Advantages of issuing stock to new investors:

You have less risk with equity financing because you don't have any fixed monthly loan payments to make. This can be particularly helpful with startup businesses that may not have positive cash flows during the early months.If you have credit problems, equity financing may be the only choice for funds to finance growth. Even if debt financing is offered, the interest rate may be too high and the payments too steep to be acceptable.Equity financing does not take funds out of the business. Debt loan repayments take funds out of the company's cash flow, reducing the money needed to finance growth. Equity investors do not expect to receive an immediate return on their investment. They have a long-term view and also face the possibility of losing their money if the business fails.

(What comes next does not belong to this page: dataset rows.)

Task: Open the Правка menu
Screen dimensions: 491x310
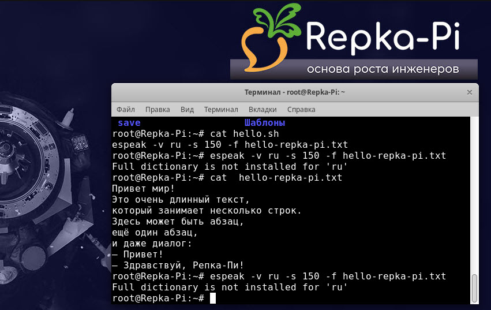Action: coord(158,109)
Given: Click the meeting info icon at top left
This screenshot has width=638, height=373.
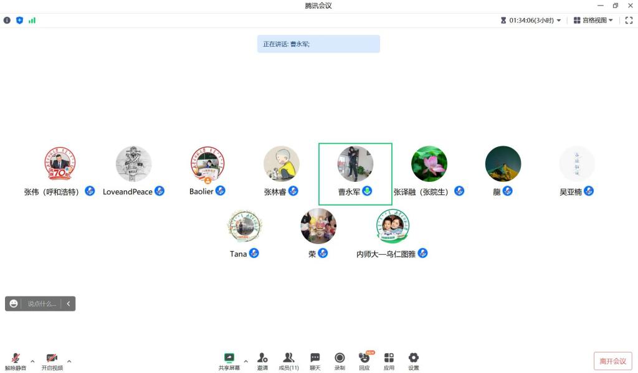Looking at the screenshot, I should pyautogui.click(x=7, y=21).
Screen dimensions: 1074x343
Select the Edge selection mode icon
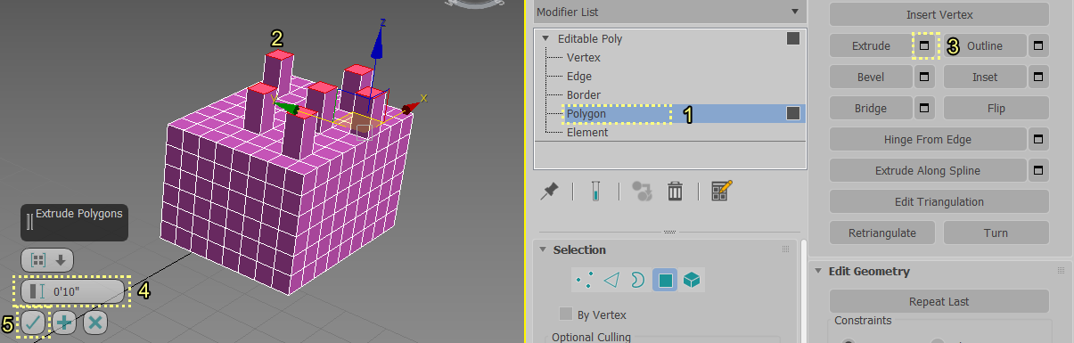(611, 281)
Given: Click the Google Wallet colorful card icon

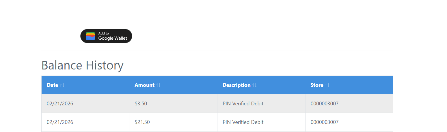Looking at the screenshot, I should click(x=90, y=36).
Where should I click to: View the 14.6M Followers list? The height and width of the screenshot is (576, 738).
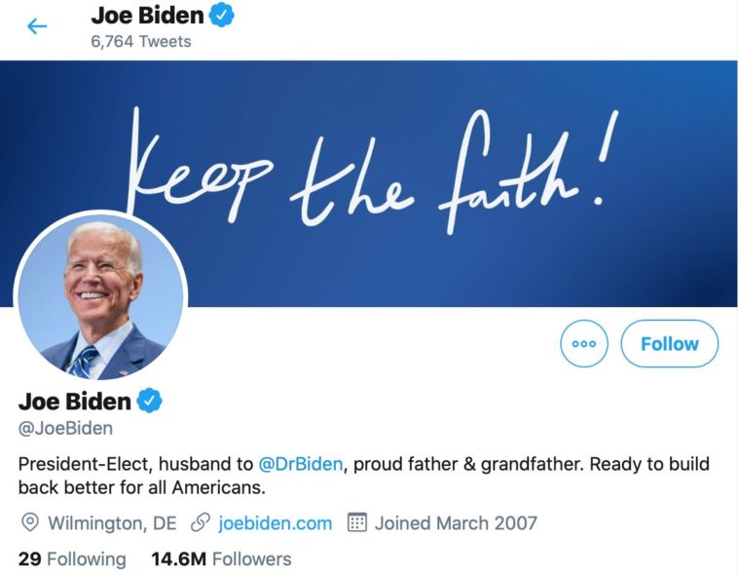tap(221, 559)
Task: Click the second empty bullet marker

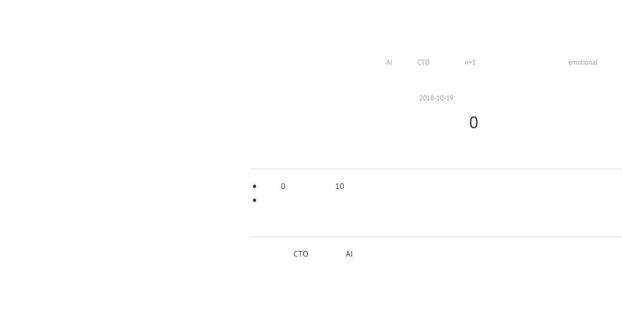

Disadvantages of issuing stock to new investors for expansion:

Equity investors expect to receive a return on their money. The business owner must be willing to share some of the company's profit with his equity partners. The amount of money paid to the partners could be higher than the interest rates on debt financing.The owner has to give up some control of his company when he takes on additional investors. Equity partners want to have a voice in making the decisions of the business, especially the big decisions.All the partners will not always agree when making decisions. These conflicts can erupt from different visions for the company and disagreements on management styles. An owner must be willing to deal with these differences of opinions.

Advantages of obtaining debt financing through sale of bonds:

When your company sells bonds, you agree to pay investors interest in exchange for using their money. That interest is tax-deductible as an expense for your company. Bondholders don't own a piece of your business and they don't participate in your decision-making. Another advantage of bonds is that you can issue them whenever you need money. This is in sharp contrast to stocks, which companies typically issue only once, because a second offering of stock tends to dilute the share price due to extra supply. Bonds also offer the advantage of allowing you to borrow money only for the time you will need it. For example, you can issue two-year, five-year and 10-year bonds, instead of 30-year bonds. Keeping the bond term as short as possible saves you money, because you can limit the amount of time you pay interest.

Disdavnatages of obtaining debt financing through sale of bonds:

You must pay interest payments on time to bondholders. This differs from dividends, which you only have to pay when you declare one. You pay interest according to a strict timetable. This can create problems with your cash flow. In other words, you may have times when you wish you could use your cash for expansion or to buy assets, but you have to pay the interest on your bonds instead. Another disadvantage of bonds is that they increase the amount of debt you show on your books. Investors often look at debt as a factor that makes a company attractive or unattractive. You will eat up a portion of your future profits paying your bond interests. Also, you will need to maintain a good credit rating if you want to issue bonds in the future. Otherwise, you could have to offer high interest rates to attract investors.